Extract provided:
--
Dresser v. Brown

Opinion

KREMER, P. J.

Linda A. Dresser (formerly Linda D. Brown) appeals an order denying her request to modify spousal support. She contends the superior court erred in concluding it lacked jurisdiction to extend the duration of Richard E. Brown’s spousal support obligation beyond the 60-month limit set forth in the judgment of dissolution incorporating the parties’ marital settlement agreement (Agreement). We reverse the order and direct the superior court to entertain further proceedings to determine the merits of the motion for modification of spousal support.

I

Factual and Procedural Background

In May 1987 the parties separated after a 14-year marriage.

In June 1988 the parties signed the Agreement prepared by Linda’s attorney.1 The Agreement provided Richard would pay Linda $2,000 monthly spousal support for 60 months beginning after sale of their residence and Linda’s relocation to a new home. The Agreement and the judgment of dissolution entered in November 1988 incorporating the Agreement also provided: “After the payment of the 60th installment of $2,000.00 after the sale of the subject residence, [Richard’s] obligation to pay spousal support to [Linda] shall terminate forever and no Court shall have any jurisdiction to extend the within award of spousal support either as to amount or duration after said date.”

II

Linda’s Motion to Modify Spousal Support

In April 1993—before expiration of the 60-month period specified in the Agreement—Linda asked the superior court to extend the duration of spousal support beyond that period until further order of the court. Linda *788contended the Agreement at least implicitly provided the court with jurisdiction before expiration of the 60-month period to extend spousal support beyond such time. Richard opposed Linda’s motion to modify spousal support.

In August 1993 Linda’s motion to extend the duration of spousal support came for hearing. After hearing, the court denied Linda’s request as beyond its jurisdiction.2 Linda appeals.
--
Supplied entries:
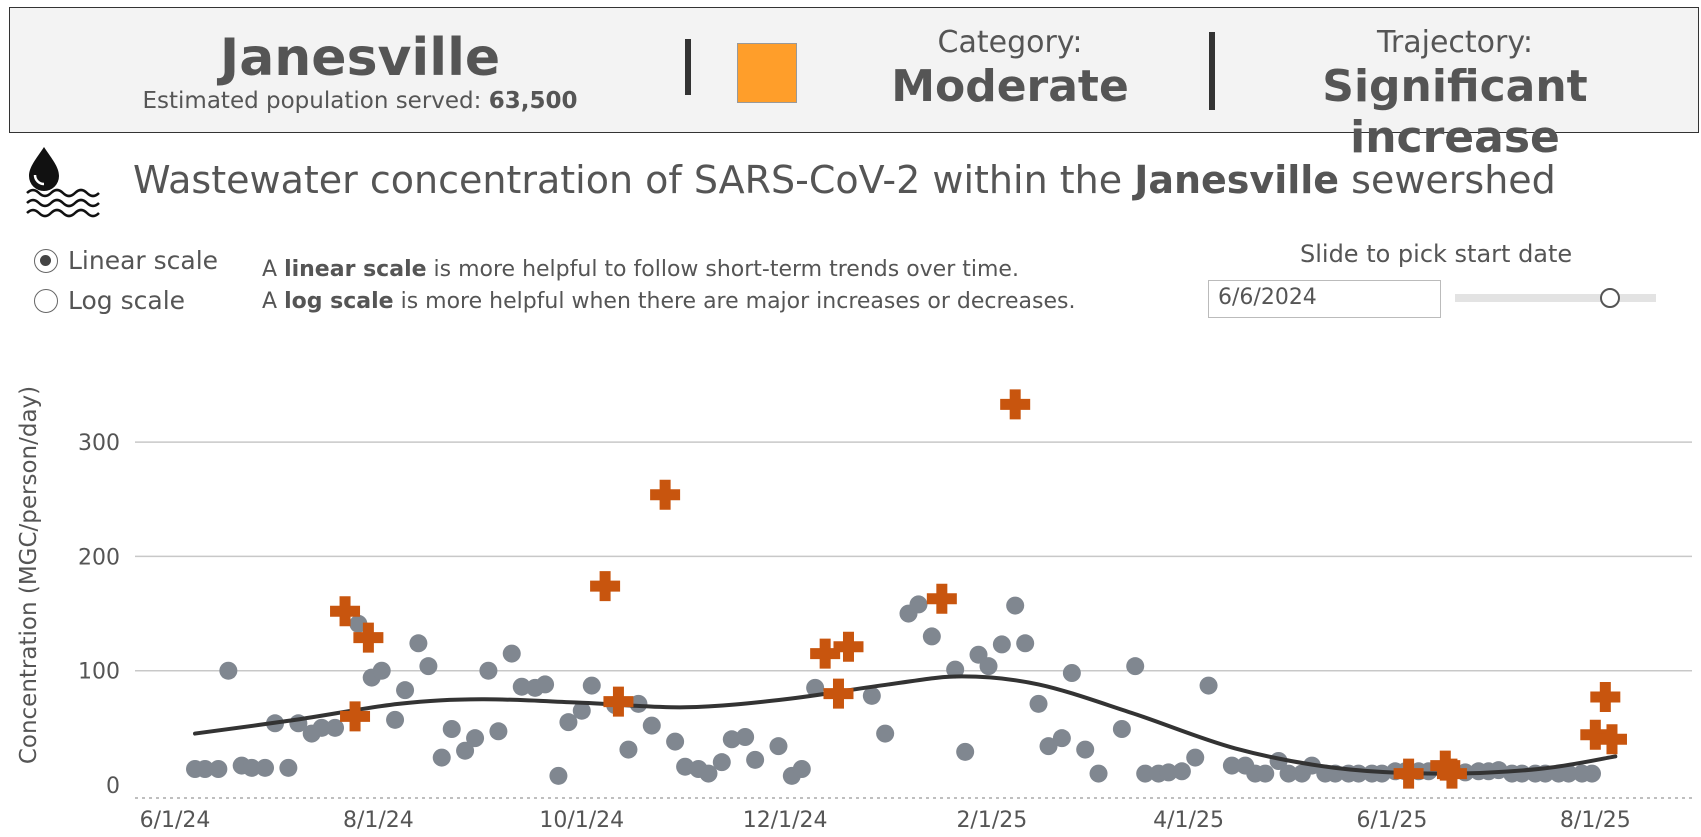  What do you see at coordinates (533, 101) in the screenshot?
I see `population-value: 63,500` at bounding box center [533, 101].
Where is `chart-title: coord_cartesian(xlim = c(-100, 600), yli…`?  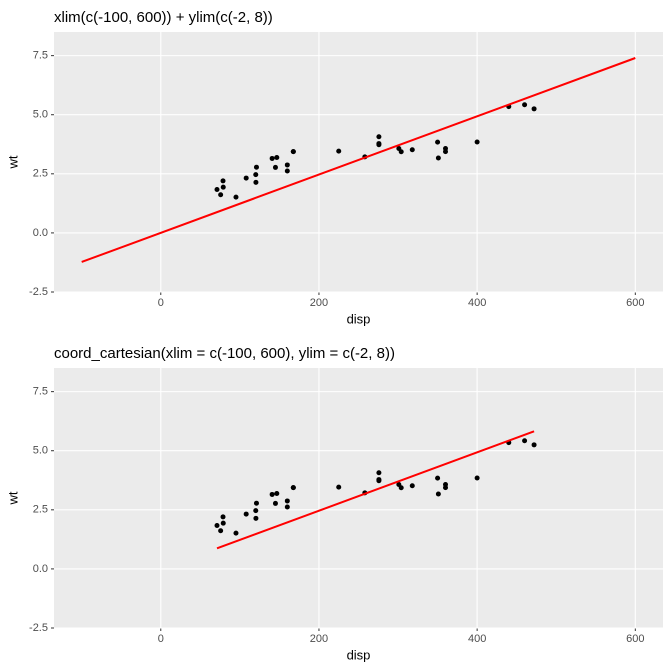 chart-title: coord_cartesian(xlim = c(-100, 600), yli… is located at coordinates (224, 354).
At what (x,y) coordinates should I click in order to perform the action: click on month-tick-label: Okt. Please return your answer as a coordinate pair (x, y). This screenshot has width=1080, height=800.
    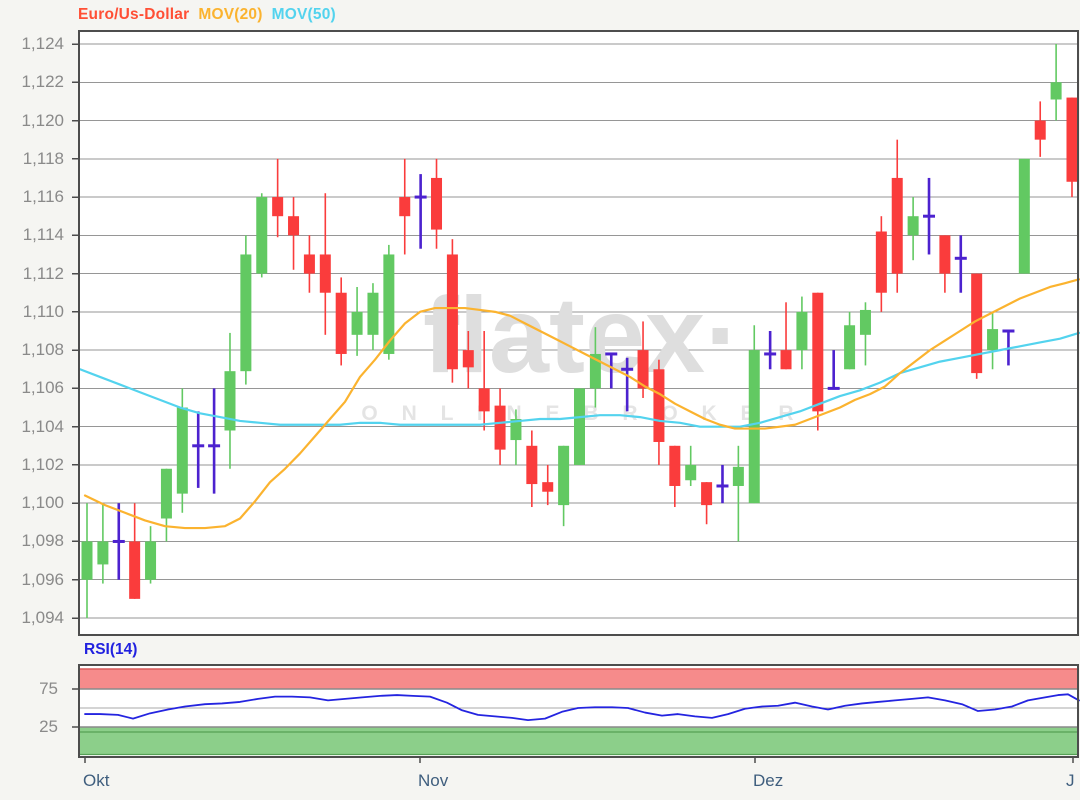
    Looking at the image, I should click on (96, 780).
--
Assigned task: Reproduce the passage of the Dresser v. Brown opinion that begins at the words "In April 1993—before" and stops after the words "jurisdiction.2 Linda appeals.".

Solution for this task:
In April 1993—before expiration of the 60-month period specified in the Agreement—Linda asked the superior court to extend the duration of spousal support beyond that period until further order of the court. Linda *788contended the Agreement at least implicitly provided the court with jurisdiction before expiration of the 60-month period to extend spousal support beyond such time. Richard opposed Linda’s motion to modify spousal support.

In August 1993 Linda’s motion to extend the duration of spousal support came for hearing. After hearing, the court denied Linda’s request as beyond its jurisdiction.2 Linda appeals.